→ **To do**:
Your output should be the lines from the one with "The width and" through the last line of the records below, exactly as written, minus the pictures.

→ **The records**:
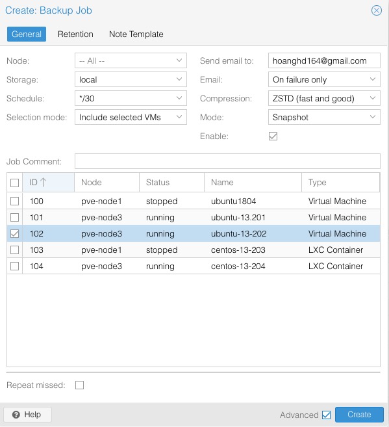Sort by the ID column arrow
This screenshot has width=389, height=427.
click(x=44, y=182)
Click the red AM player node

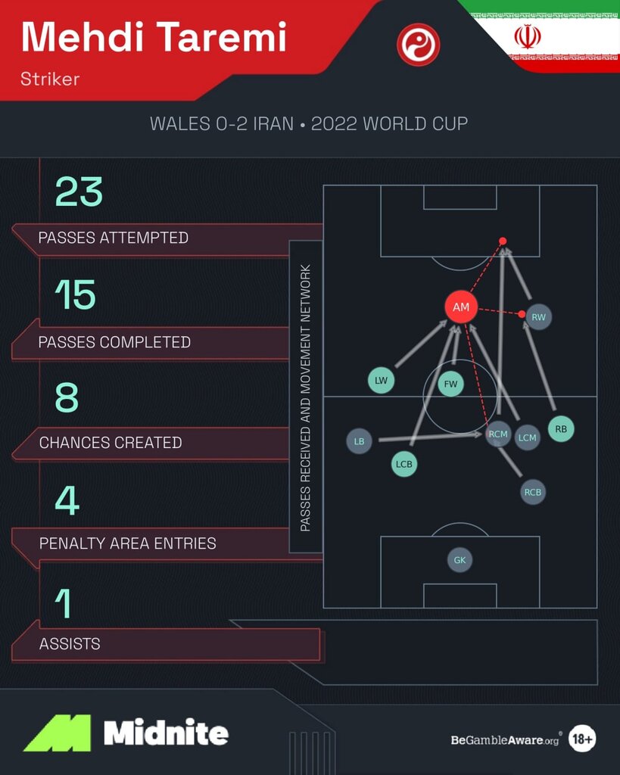pos(461,307)
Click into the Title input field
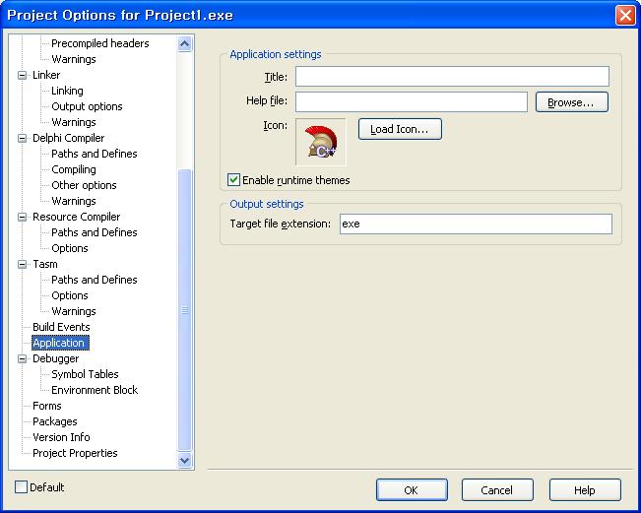The height and width of the screenshot is (513, 641). [x=452, y=77]
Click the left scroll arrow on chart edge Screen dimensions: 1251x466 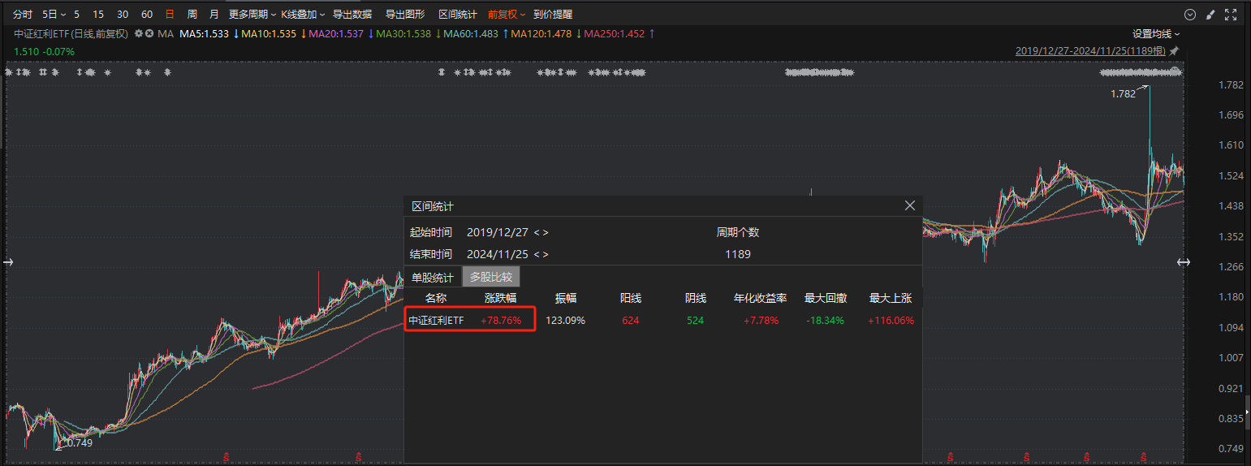pos(9,261)
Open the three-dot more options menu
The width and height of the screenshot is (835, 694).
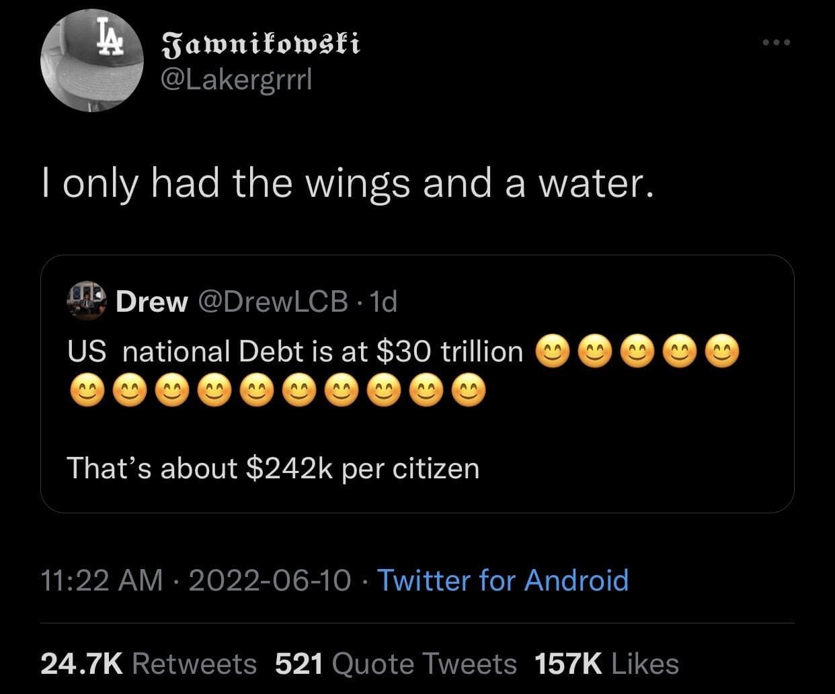click(777, 42)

→ **Answer for this exercise**:
The width and height of the screenshot is (835, 694).
click(777, 42)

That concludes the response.